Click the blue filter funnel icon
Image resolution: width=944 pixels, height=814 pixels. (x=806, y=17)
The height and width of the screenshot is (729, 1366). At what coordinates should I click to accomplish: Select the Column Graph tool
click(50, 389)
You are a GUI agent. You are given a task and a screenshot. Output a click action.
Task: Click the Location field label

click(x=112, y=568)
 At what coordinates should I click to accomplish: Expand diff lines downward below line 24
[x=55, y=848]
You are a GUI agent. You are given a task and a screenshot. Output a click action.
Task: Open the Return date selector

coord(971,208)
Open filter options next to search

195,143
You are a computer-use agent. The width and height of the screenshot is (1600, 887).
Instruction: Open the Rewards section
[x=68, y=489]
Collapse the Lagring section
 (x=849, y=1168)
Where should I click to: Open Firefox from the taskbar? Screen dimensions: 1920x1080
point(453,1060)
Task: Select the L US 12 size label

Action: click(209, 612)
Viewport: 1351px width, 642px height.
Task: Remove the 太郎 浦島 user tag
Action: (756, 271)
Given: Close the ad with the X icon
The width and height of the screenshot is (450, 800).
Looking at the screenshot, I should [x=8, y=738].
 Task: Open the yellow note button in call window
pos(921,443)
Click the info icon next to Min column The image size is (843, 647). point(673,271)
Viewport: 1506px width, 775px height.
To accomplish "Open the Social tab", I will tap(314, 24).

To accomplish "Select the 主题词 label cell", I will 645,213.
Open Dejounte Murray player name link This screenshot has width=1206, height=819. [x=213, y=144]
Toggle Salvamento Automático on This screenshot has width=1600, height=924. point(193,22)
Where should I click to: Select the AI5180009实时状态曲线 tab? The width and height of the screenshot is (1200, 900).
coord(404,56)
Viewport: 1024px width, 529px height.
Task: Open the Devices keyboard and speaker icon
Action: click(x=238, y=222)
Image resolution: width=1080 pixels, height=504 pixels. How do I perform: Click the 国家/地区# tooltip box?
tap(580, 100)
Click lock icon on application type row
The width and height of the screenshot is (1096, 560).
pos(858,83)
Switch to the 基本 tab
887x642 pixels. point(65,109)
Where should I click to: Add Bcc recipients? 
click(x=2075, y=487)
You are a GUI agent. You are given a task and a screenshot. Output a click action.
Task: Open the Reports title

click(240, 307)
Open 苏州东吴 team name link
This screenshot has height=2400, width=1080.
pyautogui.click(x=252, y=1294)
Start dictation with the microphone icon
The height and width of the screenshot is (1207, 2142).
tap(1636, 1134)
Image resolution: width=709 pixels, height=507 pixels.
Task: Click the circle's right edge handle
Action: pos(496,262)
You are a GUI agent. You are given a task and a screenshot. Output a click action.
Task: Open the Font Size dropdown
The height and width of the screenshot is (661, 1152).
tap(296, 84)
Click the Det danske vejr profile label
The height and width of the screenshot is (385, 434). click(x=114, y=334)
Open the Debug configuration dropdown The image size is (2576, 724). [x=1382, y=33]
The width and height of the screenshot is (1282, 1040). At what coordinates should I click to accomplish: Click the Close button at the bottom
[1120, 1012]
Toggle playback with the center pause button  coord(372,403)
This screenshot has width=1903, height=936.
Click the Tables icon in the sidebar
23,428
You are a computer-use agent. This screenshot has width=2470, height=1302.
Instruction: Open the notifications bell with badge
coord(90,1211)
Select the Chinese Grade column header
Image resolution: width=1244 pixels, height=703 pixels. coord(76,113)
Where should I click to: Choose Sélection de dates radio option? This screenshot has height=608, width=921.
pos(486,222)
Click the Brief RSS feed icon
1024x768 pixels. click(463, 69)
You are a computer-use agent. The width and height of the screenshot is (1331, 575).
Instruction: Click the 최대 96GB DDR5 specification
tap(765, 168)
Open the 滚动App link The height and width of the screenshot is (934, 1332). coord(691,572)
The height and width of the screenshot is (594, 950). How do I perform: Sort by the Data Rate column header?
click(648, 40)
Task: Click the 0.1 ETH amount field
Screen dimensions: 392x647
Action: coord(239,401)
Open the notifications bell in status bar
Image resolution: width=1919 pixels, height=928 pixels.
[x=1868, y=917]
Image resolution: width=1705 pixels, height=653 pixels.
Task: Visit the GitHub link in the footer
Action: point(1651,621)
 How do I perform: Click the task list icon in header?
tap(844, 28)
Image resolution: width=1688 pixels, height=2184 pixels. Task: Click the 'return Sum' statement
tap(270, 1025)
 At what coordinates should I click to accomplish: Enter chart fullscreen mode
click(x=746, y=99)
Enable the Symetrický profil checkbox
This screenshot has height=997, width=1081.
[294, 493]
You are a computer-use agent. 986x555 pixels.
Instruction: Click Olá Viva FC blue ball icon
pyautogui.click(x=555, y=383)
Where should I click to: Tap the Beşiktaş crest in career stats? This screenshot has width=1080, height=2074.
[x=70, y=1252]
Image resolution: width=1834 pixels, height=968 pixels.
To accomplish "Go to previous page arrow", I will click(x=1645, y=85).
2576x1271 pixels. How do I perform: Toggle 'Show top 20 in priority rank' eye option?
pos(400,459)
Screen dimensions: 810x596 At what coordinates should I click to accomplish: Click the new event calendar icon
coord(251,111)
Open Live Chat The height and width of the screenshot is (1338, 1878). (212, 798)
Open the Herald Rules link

---+---

Do this: Update the listing from its first line through the line containing "[x=55, y=848]", replacing "Column Graph" with "Bar Chart" and leaving everything else unchanged. Give only those lines.

Solution below:
Click the blue filter funnel icon
Image resolution: width=944 pixels, height=814 pixels. (x=806, y=17)
The height and width of the screenshot is (729, 1366). At what coordinates should I click to accomplish: Select the Bar Chart tool
click(50, 389)
You are a GUI agent. You are given a task and a screenshot. Output a click action.
Task: Click the Location field label

click(x=112, y=568)
 At what coordinates should I click to accomplish: Expand diff lines downward below line 24
[x=55, y=848]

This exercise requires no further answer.